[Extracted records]
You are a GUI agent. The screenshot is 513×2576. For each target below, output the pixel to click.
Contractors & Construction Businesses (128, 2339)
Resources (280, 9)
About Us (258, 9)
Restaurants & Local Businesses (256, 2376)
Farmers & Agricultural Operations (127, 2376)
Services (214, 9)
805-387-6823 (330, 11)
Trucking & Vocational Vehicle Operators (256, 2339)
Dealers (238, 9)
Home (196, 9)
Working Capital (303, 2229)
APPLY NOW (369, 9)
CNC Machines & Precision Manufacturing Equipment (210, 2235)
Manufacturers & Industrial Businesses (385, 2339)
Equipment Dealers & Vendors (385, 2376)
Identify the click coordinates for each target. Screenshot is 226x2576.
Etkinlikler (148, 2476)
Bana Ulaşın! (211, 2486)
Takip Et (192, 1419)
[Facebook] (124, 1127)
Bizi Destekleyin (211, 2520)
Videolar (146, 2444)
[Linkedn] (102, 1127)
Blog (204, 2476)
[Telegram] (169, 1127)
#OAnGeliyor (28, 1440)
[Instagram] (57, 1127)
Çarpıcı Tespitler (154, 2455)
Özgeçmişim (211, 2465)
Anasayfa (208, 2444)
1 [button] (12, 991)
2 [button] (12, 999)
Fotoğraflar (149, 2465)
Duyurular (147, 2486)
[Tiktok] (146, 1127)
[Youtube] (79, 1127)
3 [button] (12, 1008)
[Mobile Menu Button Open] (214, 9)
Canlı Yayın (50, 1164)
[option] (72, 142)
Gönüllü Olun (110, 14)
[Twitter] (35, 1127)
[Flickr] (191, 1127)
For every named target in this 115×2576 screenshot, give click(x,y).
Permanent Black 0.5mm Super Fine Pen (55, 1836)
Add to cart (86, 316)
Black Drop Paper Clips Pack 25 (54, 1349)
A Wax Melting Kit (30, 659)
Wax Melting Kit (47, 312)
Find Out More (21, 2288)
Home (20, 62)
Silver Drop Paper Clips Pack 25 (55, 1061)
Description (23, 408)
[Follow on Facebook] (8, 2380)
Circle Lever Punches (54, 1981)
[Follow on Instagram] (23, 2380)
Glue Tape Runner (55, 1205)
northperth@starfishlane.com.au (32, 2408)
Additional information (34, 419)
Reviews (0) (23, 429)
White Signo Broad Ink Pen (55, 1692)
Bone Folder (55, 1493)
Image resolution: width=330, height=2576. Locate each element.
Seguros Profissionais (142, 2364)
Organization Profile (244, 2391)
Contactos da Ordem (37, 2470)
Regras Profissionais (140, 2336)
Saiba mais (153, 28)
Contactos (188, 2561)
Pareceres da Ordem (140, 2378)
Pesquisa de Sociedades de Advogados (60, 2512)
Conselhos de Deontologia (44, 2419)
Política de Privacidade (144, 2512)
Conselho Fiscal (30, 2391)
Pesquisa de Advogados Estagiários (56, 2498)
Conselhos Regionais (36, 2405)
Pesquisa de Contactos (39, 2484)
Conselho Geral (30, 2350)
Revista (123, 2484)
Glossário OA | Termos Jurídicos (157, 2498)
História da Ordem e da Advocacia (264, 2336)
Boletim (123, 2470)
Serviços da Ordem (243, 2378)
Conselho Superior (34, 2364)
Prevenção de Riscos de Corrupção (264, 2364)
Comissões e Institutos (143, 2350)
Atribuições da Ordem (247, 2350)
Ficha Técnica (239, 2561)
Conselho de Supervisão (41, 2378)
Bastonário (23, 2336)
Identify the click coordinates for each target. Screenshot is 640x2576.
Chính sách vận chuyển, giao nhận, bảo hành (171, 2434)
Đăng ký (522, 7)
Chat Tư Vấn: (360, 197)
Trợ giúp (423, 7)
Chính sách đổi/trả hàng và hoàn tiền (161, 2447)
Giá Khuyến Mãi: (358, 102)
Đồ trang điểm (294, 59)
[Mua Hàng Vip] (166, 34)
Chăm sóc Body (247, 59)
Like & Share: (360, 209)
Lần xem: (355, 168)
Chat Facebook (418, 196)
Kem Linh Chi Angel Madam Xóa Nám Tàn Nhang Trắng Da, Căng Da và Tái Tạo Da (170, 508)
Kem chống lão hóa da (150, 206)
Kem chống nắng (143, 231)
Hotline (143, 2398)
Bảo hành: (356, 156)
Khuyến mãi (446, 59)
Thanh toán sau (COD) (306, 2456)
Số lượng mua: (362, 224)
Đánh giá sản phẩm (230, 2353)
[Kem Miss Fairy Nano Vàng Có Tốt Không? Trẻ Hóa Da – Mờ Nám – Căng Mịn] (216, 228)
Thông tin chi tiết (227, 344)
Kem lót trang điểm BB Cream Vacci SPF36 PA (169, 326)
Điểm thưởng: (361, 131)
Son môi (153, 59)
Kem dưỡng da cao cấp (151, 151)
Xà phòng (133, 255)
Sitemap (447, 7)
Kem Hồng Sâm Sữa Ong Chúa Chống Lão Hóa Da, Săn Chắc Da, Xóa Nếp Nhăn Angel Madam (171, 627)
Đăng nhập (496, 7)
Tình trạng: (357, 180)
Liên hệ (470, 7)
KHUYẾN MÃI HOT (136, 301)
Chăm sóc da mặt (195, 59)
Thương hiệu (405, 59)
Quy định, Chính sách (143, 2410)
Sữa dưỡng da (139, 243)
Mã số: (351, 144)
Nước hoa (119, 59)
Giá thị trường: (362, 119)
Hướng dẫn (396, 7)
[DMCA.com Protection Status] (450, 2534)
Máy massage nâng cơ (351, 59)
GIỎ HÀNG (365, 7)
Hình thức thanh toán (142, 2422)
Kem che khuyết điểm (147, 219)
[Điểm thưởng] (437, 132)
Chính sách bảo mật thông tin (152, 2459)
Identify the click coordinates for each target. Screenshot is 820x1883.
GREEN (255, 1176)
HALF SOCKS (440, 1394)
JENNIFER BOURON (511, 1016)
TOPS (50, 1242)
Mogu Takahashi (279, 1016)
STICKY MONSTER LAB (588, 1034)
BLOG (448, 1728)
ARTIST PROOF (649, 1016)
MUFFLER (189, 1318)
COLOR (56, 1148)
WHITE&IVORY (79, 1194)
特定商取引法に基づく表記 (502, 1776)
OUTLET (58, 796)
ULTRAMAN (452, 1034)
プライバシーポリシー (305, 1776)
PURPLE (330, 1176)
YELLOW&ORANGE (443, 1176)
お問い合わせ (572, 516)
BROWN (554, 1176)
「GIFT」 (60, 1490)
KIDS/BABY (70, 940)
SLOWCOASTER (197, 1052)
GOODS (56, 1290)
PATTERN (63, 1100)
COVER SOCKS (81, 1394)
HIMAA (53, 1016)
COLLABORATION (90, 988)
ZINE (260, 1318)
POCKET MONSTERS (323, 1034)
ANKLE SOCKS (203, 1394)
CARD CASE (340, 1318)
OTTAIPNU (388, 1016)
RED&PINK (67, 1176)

EXERCISE BRIEF: Once you have read the records, repeat them all exactly.

RESULT FOR THIS EXERCISE:
You are a GUI agent. The screenshot is 513×2576. For each target below, output the pixel to click.
Contractors & Construction Businesses (128, 2339)
Resources (280, 9)
About Us (258, 9)
Restaurants & Local Businesses (256, 2376)
Farmers & Agricultural Operations (127, 2376)
Services (214, 9)
805-387-6823 (330, 11)
Trucking & Vocational Vehicle Operators (256, 2339)
Dealers (238, 9)
Home (196, 9)
Working Capital (303, 2229)
APPLY NOW (369, 9)
CNC Machines & Precision Manufacturing Equipment (210, 2235)
Manufacturers & Industrial Businesses (385, 2339)
Equipment Dealers & Vendors (385, 2376)
Identify the click coordinates for each target. Screenshot is 226x2576.
Etkinlikler (148, 2476)
Bana Ulaşın! (211, 2486)
Takip Et (192, 1419)
[Facebook] (124, 1127)
Bizi Destekleyin (211, 2520)
Videolar (146, 2444)
[Linkedn] (102, 1127)
Blog (204, 2476)
[Telegram] (169, 1127)
#OAnGeliyor (28, 1440)
[Instagram] (57, 1127)
Çarpıcı Tespitler (154, 2455)
Özgeçmişim (211, 2465)
Anasayfa (208, 2444)
1 [button] (12, 991)
2 [button] (12, 999)
Fotoğraflar (149, 2465)
Duyurular (147, 2486)
[Tiktok] (146, 1127)
[Youtube] (79, 1127)
3 [button] (12, 1008)
[Mobile Menu Button Open] (214, 9)
Canlı Yayın (50, 1164)
[option] (72, 142)
Gönüllü Olun (110, 14)
[Twitter] (35, 1127)
[Flickr] (191, 1127)
For every named target in this 115×2576 screenshot, give click(x,y).
Permanent Black 0.5mm Super Fine Pen (55, 1836)
Add to cart (86, 316)
Black Drop Paper Clips Pack 25 (54, 1349)
A Wax Melting Kit (30, 659)
Wax Melting Kit (47, 312)
Find Out More (21, 2288)
Home (20, 62)
Silver Drop Paper Clips Pack 25 (55, 1061)
Description (23, 408)
[Follow on Facebook] (8, 2380)
Circle Lever Punches (54, 1981)
[Follow on Instagram] (23, 2380)
Glue Tape Runner (55, 1205)
northperth@starfishlane.com.au (32, 2408)
Additional information (34, 419)
Reviews (0) (23, 429)
White Signo Broad Ink Pen (55, 1692)
Bone Folder (55, 1493)
Image resolution: width=330, height=2576. Locate each element.
Seguros Profissionais (142, 2364)
Organization Profile (244, 2391)
Contactos da Ordem (37, 2470)
Regras Profissionais (140, 2336)
Saiba mais (153, 28)
Contactos (188, 2561)
Pareceres da Ordem (140, 2378)
Pesquisa de Sociedades de Advogados (60, 2512)
Conselhos de Deontologia (44, 2419)
Política de Privacidade (144, 2512)
Conselho Fiscal (30, 2391)
Pesquisa de Advogados Estagiários (56, 2498)
Conselhos Regionais (36, 2405)
Pesquisa de Contactos (39, 2484)
Conselho Geral (30, 2350)
Revista (123, 2484)
Glossário OA | Termos Jurídicos (157, 2498)
História da Ordem e da Advocacia (264, 2336)
Boletim (123, 2470)
Serviços da Ordem (243, 2378)
Conselho Superior (34, 2364)
Prevenção de Riscos de Corrupção (264, 2364)
Comissões e Institutos (143, 2350)
Atribuições da Ordem (247, 2350)
Ficha Técnica (239, 2561)
Conselho de Supervisão (41, 2378)
Bastonário (23, 2336)
Identify the click coordinates for each target. Screenshot is 640x2576.
Chính sách vận chuyển, giao nhận, bảo hành (171, 2434)
Đăng ký (522, 7)
Chat Tư Vấn: (360, 197)
Trợ giúp (423, 7)
Chính sách đổi/trả hàng và hoàn tiền (161, 2447)
Giá Khuyến Mãi: (358, 102)
Đồ trang điểm (294, 59)
[Mua Hàng Vip] (166, 34)
Chăm sóc Body (247, 59)
Like & Share: (360, 209)
Lần xem: (355, 168)
Chat Facebook (418, 196)
Kem Linh Chi Angel Madam Xóa Nám Tàn Nhang Trắng Da, Căng Da và Tái Tạo Da (170, 508)
Kem chống lão hóa da (150, 206)
Kem chống nắng (143, 231)
Hotline (143, 2398)
Bảo hành: (356, 156)
Khuyến mãi (446, 59)
Thanh toán sau (COD) (306, 2456)
Số lượng mua: (362, 224)
Đánh giá sản phẩm (230, 2353)
[Kem Miss Fairy Nano Vàng Có Tốt Không? Trẻ Hóa Da – Mờ Nám – Căng Mịn] (216, 228)
Thông tin chi tiết (227, 344)
Kem lót trang điểm BB Cream Vacci SPF36 PA (169, 326)
Điểm thưởng: (361, 131)
Son môi (153, 59)
Kem dưỡng da cao cấp (151, 151)
Xà phòng (133, 255)
Sitemap (447, 7)
Kem Hồng Sâm Sữa Ong Chúa Chống Lão Hóa Da, Săn Chắc Da, Xóa Nếp Nhăn Angel Madam (171, 627)
Đăng nhập (496, 7)
Tình trạng: (357, 180)
Liên hệ (470, 7)
KHUYẾN MÃI HOT (136, 301)
Chăm sóc da mặt (195, 59)
Thương hiệu (405, 59)
Quy định, Chính sách (143, 2410)
Sữa dưỡng da (139, 243)
Mã số: (351, 144)
Nước hoa (119, 59)
Giá thị trường: (362, 119)
Hướng dẫn (396, 7)
[DMCA.com Protection Status] (450, 2534)
Máy massage nâng cơ (351, 59)
GIỎ HÀNG (365, 7)
Hình thức thanh toán (142, 2422)
Kem che khuyết điểm (147, 219)
[Điểm thưởng] (437, 132)
Chính sách bảo mật thông tin (152, 2459)
Identify the click coordinates for each target. Screenshot is 820x1883.
GREEN (255, 1176)
HALF SOCKS (440, 1394)
JENNIFER BOURON (511, 1016)
TOPS (50, 1242)
Mogu Takahashi (279, 1016)
STICKY MONSTER LAB (588, 1034)
BLOG (448, 1728)
ARTIST PROOF (649, 1016)
MUFFLER (189, 1318)
COLOR (56, 1148)
WHITE&IVORY (79, 1194)
特定商取引法に基づく表記 (502, 1776)
OUTLET (58, 796)
ULTRAMAN (452, 1034)
プライバシーポリシー (305, 1776)
PURPLE (330, 1176)
YELLOW&ORANGE (443, 1176)
お問い合わせ (572, 516)
BROWN (554, 1176)
「GIFT」 (60, 1490)
KIDS/BABY (70, 940)
SLOWCOASTER (197, 1052)
GOODS (56, 1290)
PATTERN (63, 1100)
COVER SOCKS (81, 1394)
HIMAA (53, 1016)
COLLABORATION (90, 988)
ZINE (260, 1318)
POCKET MONSTERS (323, 1034)
ANKLE SOCKS (203, 1394)
CARD CASE (340, 1318)
OTTAIPNU (388, 1016)
RED&PINK (67, 1176)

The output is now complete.